Osai Ojigho, Diretor da Amnistia Internacional Nigéria

“A escolaridade não deve ser uma questão de vida ou morte. O governo deve demonstrar o seu compromisso com a proteção do direito a educação na Nigéria, investigando adequadamente estes ataques e responsabilizando os envolvidos”, disse Osai Ojigho.

Os pais e tutores de algumas das vítimas disseram à Amnistia Internacional que as suas crianças não regressariam à escola por não acreditarem que o governo pudesse garantir a sua proteção.

“As escolas não são seguras. O governo não é confiável e nós não acreditamos neles quando dizem que protegem as nossas crianças”, disse um pai.

“Algumas das nossas crianças estão prestes a fazer exames, mas não podem continuar porque as escolas estão fechadas, porém o governo não está a fazer nada para garantir que os nossos filhos regressem à escola”, disse outro.

 

Risco de uma geração perdida

O Fundo das Nações Unidas para a Infância (UNICEF) estima que cerca de 10,5 milhões de crianças com idades entre os 5 e os 14 estão fora da escola na Nigéria.

Na sequência do encerramento de escolas no norte da Nigéria, registou-se um aumento de relatos de casos de casamentos infantis e gravidezes precoces de raparigas em idade escolar.

Uma aluna com 16 anos de idade disse à Amnistia: “Como muitos dos meus amigos foram raptados na escola, os meus pais decidiram entregar-me para casar, para minha própria segurança.”

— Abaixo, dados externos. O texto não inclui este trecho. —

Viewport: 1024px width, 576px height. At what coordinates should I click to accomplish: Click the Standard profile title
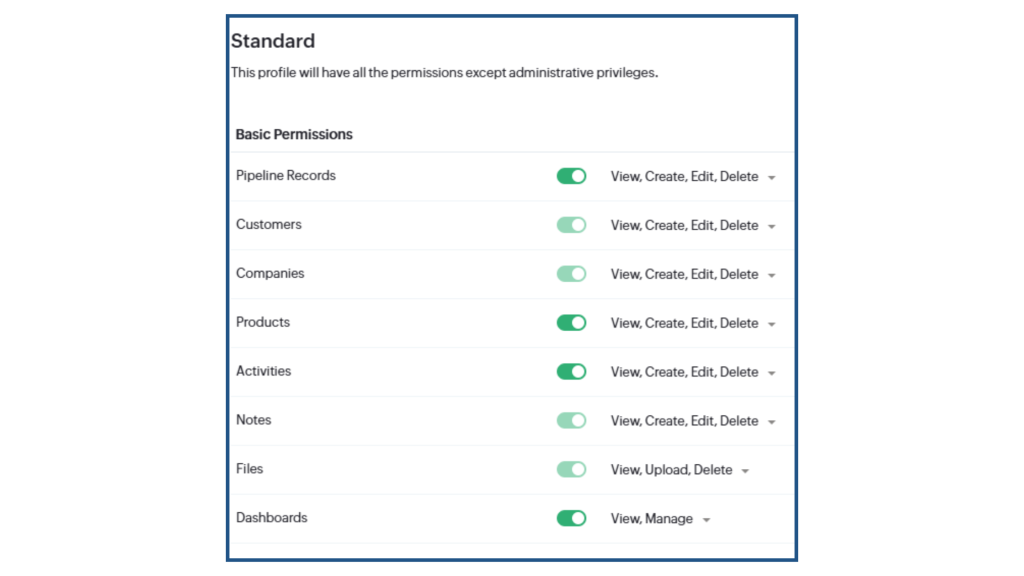point(273,41)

“Milhões de crianças estão a pagar o preço da falha do governo em proteger de violência os seus cidadãos. As autoridades nigerianas devem restabelecer a segurança nas escolas na Nigéria e providenciar apoio psicossocial às vítimas de sequestros e suas famílias, para que possam recuperar do trauma e reintegrar-se na sociedade. Deve haver um plano para garantir que as crianças possam regressar a salas de aula seguras

Osai Ojigho, Diretor da Amnistia Internacional Nigéria

“Milhões de crianças estão a pagar o preço da falha do governo em proteger de violência os seus cidadãos. As autoridades nigerianas devem restabelecer a segurança nas escolas na Nigéria e providenciar apoio psicossocial às vítimas de sequestros e suas famílias, para que possam recuperar do trauma e reintegrar-se na sociedade. Deve haver um plano para garantir que as crianças possam regressar a salas de aula seguras”, disse Osai Ojigho.

“É responsabilidade do governo assegurar que nenhuma criança é esquecida. A educação é um direito humano e o governo deve assegurar que todas as crianças têm acesso a educação básica, num ambiente livre de violência e ameaças de ataques”, disse Osai Ojigho.

A Amnistia Internacional apela também ao governo para que reafirme o seu compromisso de assegurar o regresso seguro das crianças ainda em cativeiro, incluindo das restantes mais de 100 raparigas de Chibok, de Leah Sharibu – a única aluna de Dapchi ainda sob cativeiro do Boko Haram – e de outras vítimas.

 

Contexto

Em abril de 2014, 276 alunas foram sequestradas na escola secundária governamental de Chibok, uma cidade no estado de Borno, Nigéria. Algumas das raparigas escaparam do cativeiro pelos seus próprios meios, enquanto outras foram mais tarde libertadas no seguimento de intensos esforços de campanha por organizações da sociedade civil e de negociações com o governo.

No entanto, mais de 100 raparigas permanecem em cativeiro, junto com crianças sequestradas em ataques posteriores.